(Stored items)
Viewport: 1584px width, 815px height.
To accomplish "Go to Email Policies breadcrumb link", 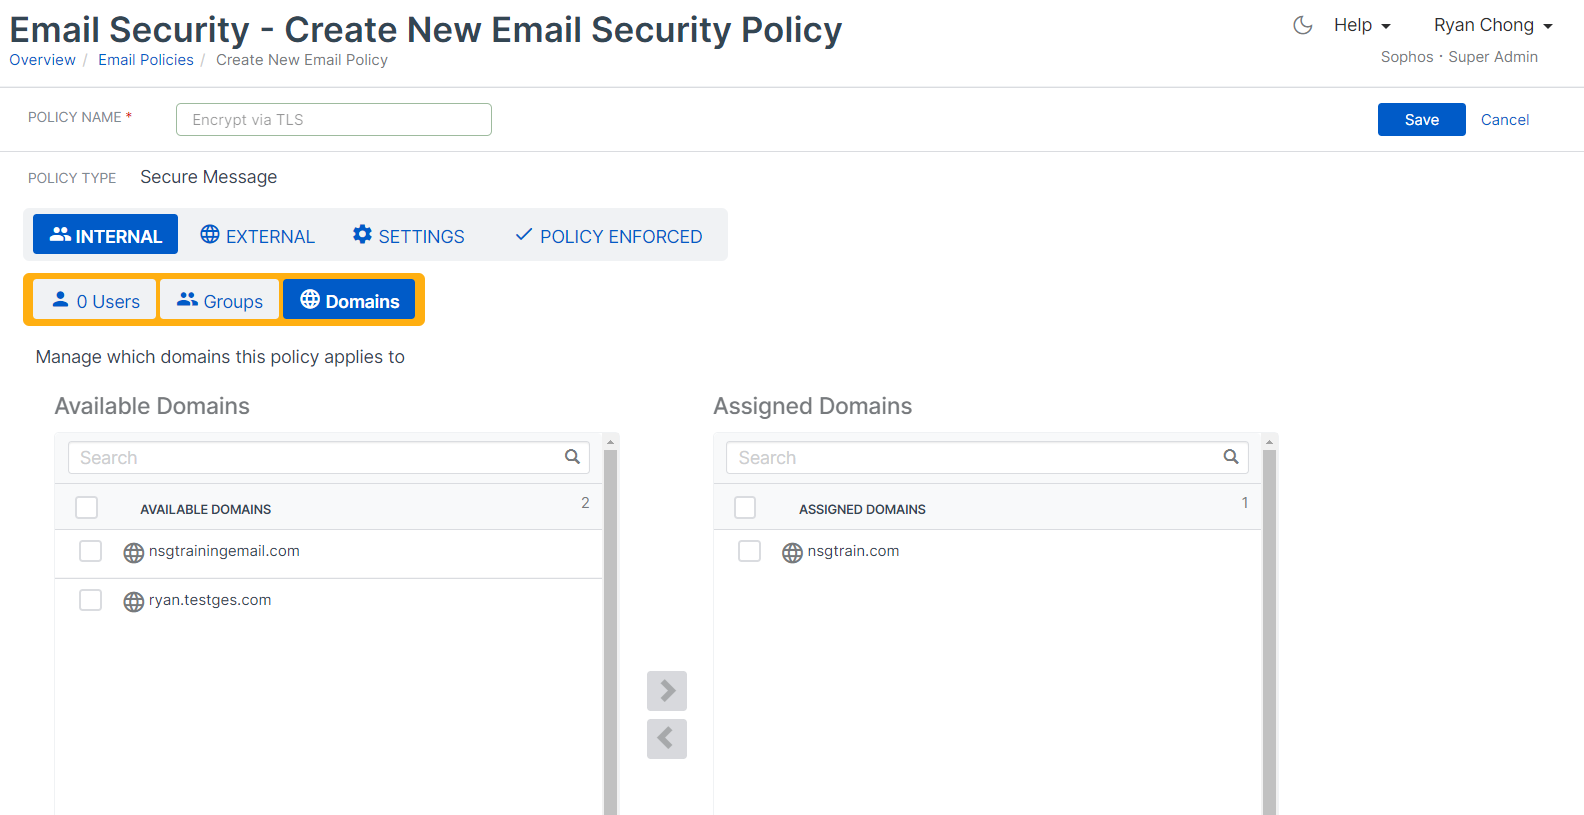I will click(146, 60).
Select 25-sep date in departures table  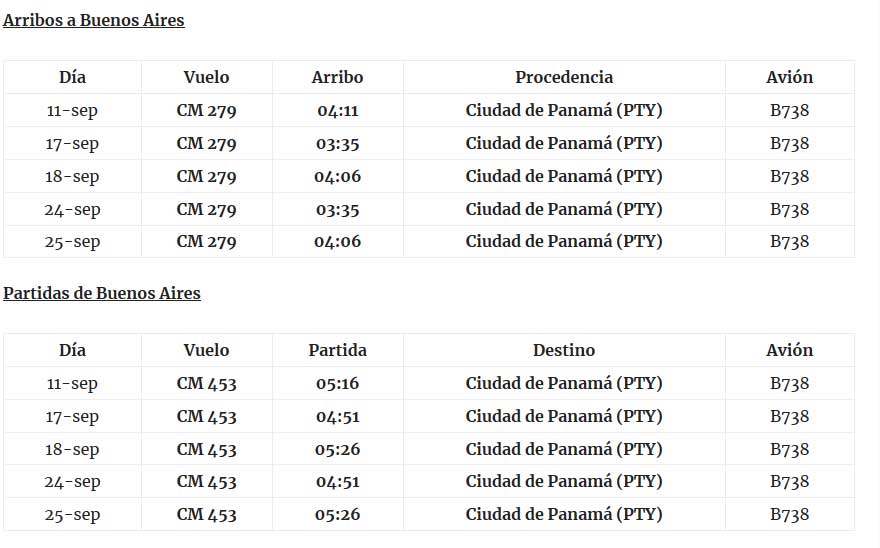pyautogui.click(x=72, y=514)
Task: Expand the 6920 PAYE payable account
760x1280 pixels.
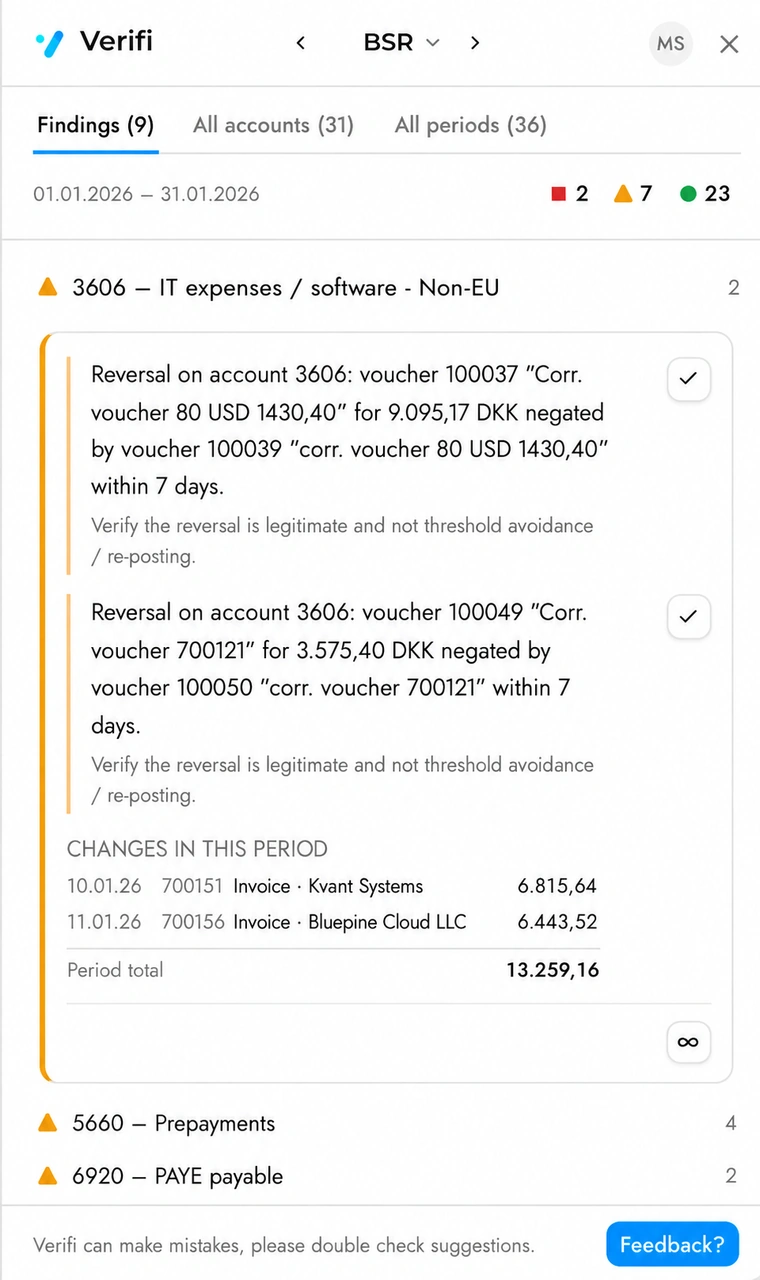Action: coord(388,1176)
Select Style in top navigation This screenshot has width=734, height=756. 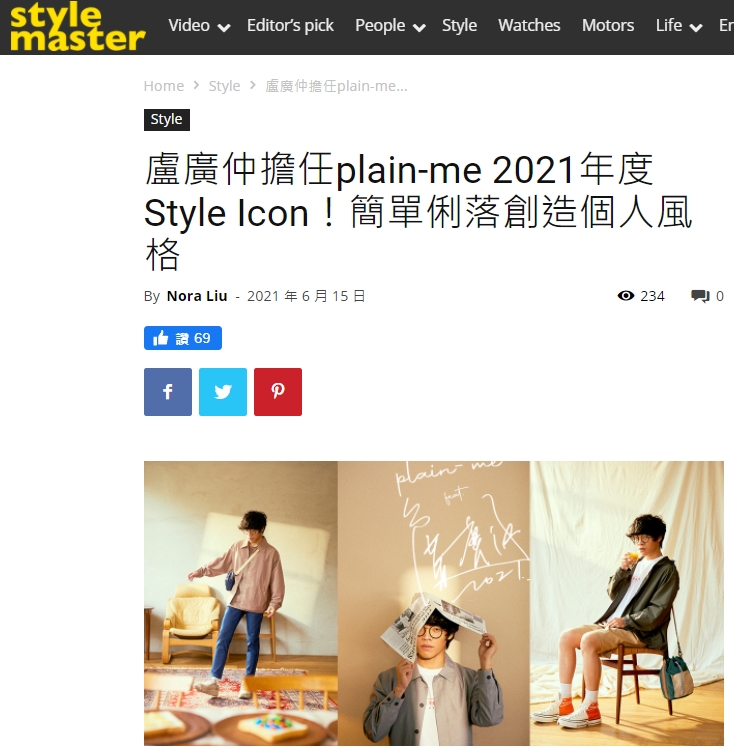[460, 26]
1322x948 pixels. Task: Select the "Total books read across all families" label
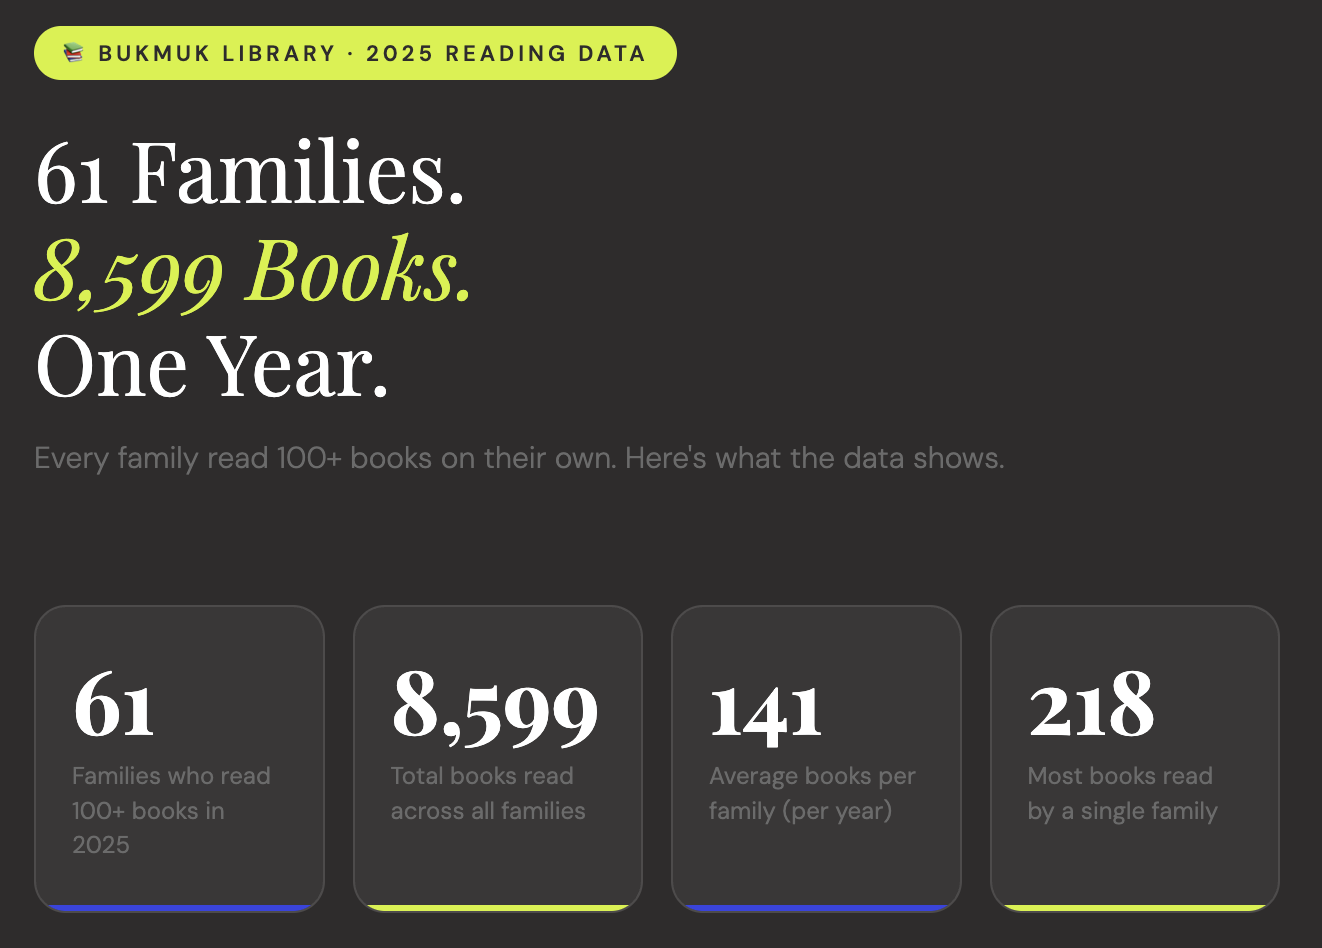coord(488,793)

■ **WORK TO COMPLETE**
Please transcribe exactly the lines from the one containing "1322x948 pixels. Task: Select" through the last line of the records above, both included, and leave out every picture.

■ **WRITTEN SOLUTION**
1322x948 pixels. Task: Select the "Total books read across all families" label
coord(488,793)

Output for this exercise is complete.